Hanjiro offers the boy a home—along with a rigorous, even physically abusive apprenticeship—much to the chagrin of Hanjiro’s son, Shunsuke (Ryusei Yokohama). Where Kikuo has the otherworldly talent and dedication of an outsider, Shunsuke is cocky and lazy, his status protected by the conservative traditions of kabuki and family bloodlines.

When Kikuo’s fortunes rise as Hanjiro’s favorite heir, a confrontation with Shunsuke seems inevitable. And so it is, but in ways that end up being far more complex, moving and unexpected than the pair’s rivalry first suggests. The story (adapted by Satoko Okudera) has the length and breathing room to pack in its fair share of rises and falls, but a deftness is always there to defuse the melodrama in favor of a slow burn that the rivals carry with them across decades.

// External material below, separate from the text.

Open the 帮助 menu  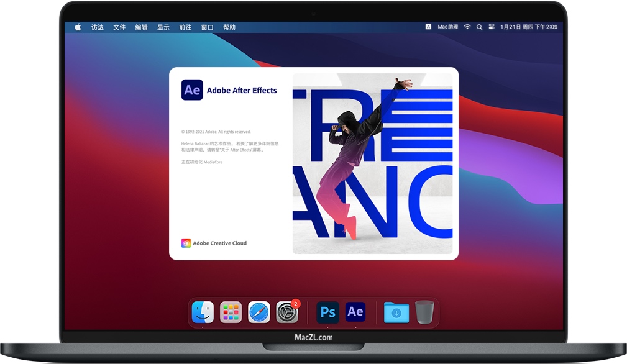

Kokuho is after a more spiritual catharsis, made all the more potent with the demanding strictures of kabuki that fill almost all the time spent with the stage actors. Lee provides only glimpses of a rapidly modernizing country beyond the walls of the stage. And yet the weight of these changes is felt all around, as patrons come and go, living legends die and families grapple with what this artistic pursuit means and whether or not it’s worth it.

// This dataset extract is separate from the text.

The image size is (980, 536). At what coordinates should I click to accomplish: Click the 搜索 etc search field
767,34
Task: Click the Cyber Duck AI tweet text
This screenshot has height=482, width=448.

Watanabe is born to his role, with an uncanny ability to summon warmth, fear and regret with the briefest of expressions. His sons, both chosen and adopted, are locked into a replay of the sins of the father, and Yoshizawa and Yokohama play off each other to heartbreaking effect.

Kokuho devotes extensive time to the kabuki performances themselves, not just the rehearsals. The art direction from Yohei Taneda is a stunning highlight of the film, and goes a long way toward explaining even to an audience unfamiliar with kabuki why Kikuo believes the sacrifice to be worth it in the name of art. And that is the question being asked, by Kikuo and those whose lives he alters for better and worse. What if we’ve misunderstood the Faustian bargain all these years? Maybe the devil can have our best interests at heart too, if it means achieving the sublime for even a moment.